Su una marchetta a Diego Della Valle crolla il mito del New York Times

Due miti sono crollati in un colpo solo, il New York Times e Suzie Menkes;

il New York Times perché sul suo sito internet ha pubblicato una vergognosa marchetta a favore di Diego Della Valle, che ha dato agli italiani delle scarpe Tod’s, quelle con i chiodini di cuoio sotto la suola; la Menkes perché della marchetta è l’autrice.

Lo spot era presentato, lunedì mattina italiana, quindi domenica notte a New York, nella home page del sito, nella sezione video, che è anche ben visibile, embedded in mezzo a qualche altra marchetta, sempre sulla moda, un po’ meno vergognosa, e a qualche pezzo di eccellente giornalismo, come quello sullo sfruttamento dei bambini abbandonati di Haiti, vagamente razzista ma impressionante.

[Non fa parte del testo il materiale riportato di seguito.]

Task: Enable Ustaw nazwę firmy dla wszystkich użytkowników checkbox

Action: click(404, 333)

Il titolo non è certamente da prima pagina: “Diego Della Valle aggiunge spezie al classico”. Se ne sarebbe vergognato il più umile giornale di provincia.

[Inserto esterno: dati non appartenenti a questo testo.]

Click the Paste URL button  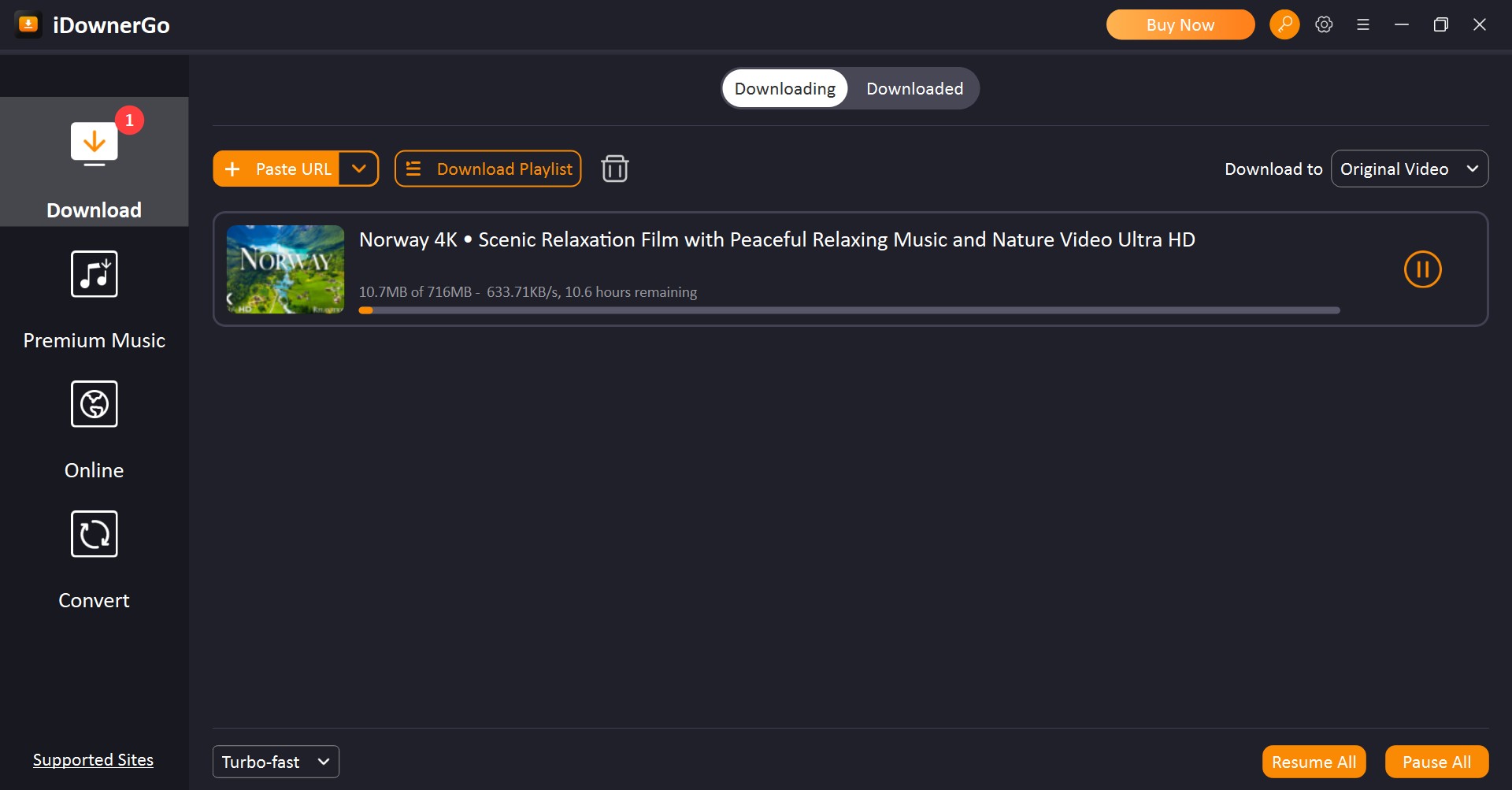pos(277,169)
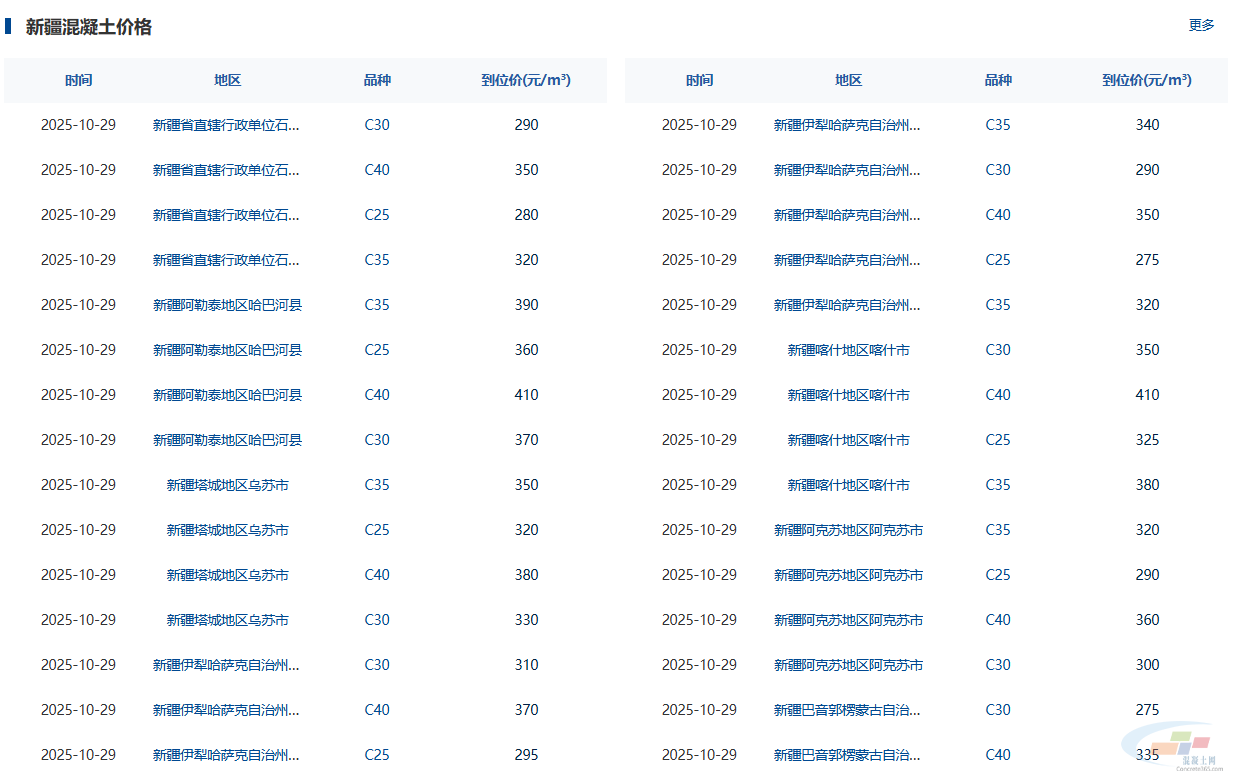The height and width of the screenshot is (782, 1233).
Task: Click the 阿克苏市 region link priced 360
Action: coord(848,620)
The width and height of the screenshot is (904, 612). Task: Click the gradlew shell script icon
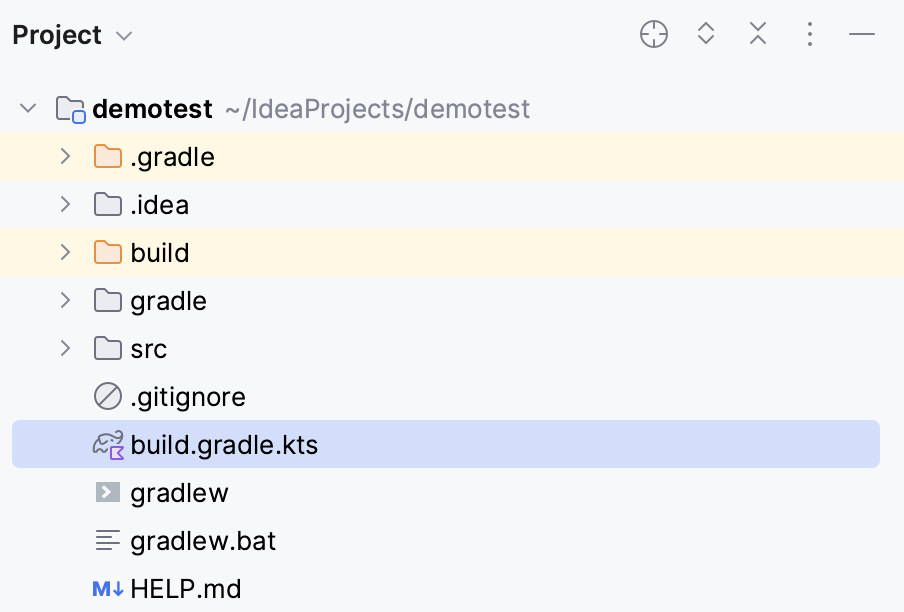tap(107, 493)
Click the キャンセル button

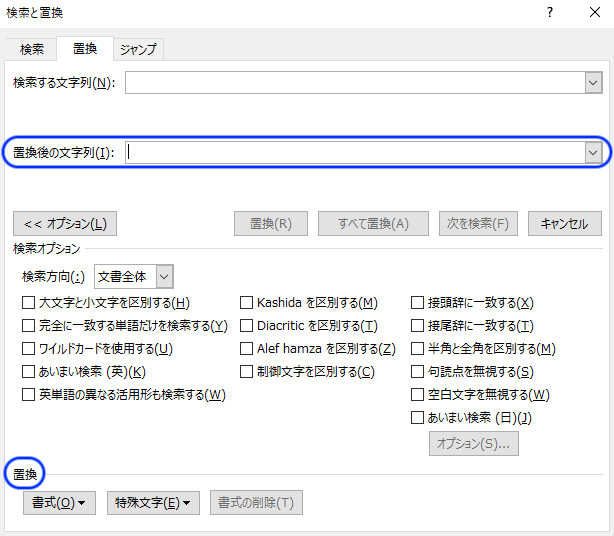(564, 224)
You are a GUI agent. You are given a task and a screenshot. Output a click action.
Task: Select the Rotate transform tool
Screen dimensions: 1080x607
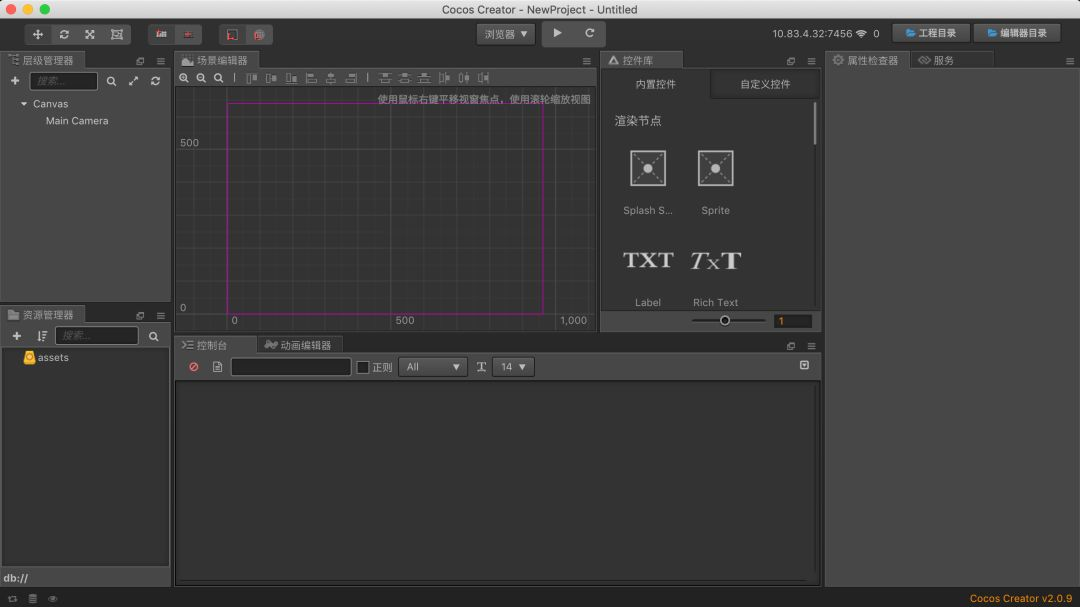click(x=64, y=34)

La giornalista Suzie Menkes

C’è solo da augurarsi che Della Valle abbia pagato parecchio denaro e non solo in cambio merce con scarpe e borsette. Certo, se si fosse fatto doppiare sarebbe stato meglio: avrebbe risparmiato di ribadire negli americani la convinzione che l’Italia è proprio a nord dell’Africa con la sua pronuncia un po’ terrona e l’inglese maccheronico che lui non parla certo meglio di Berlusconi; ma Berlusconi ne è consapevole e si fa doppiare.

Per l’immagine del giornale questo video è peggio di un attentato kamikaze.

Forse la redazione del New York Times è stata costretta dalla recessione a piegare la testa ai voleri della pubblicità, dai quali si era sempre orgogliosamente tenuta separata come da una invalicabile muraglia cinese, o forse la moda è un soggetto così poco nobile che le alte gerarchie non degnano nemmeno di una occhiata il materiale che ad essa si riferisce.

Quanto a Suzie Menkes, era stata capace di costruirsi un mito di giornalista inglese di alti principi e inflessibile; è invece fastidioso vederla aggirarsi tra gli scaffali di un negozio Tods, con la sua banana di capelli pettinata di traverso e con l’aria furba di chi sa che è tutto per finta e poi fare domande che, certamente pensate da lei, non sarebbero state concepite meglio dall’ufficio stampa di Della Valle.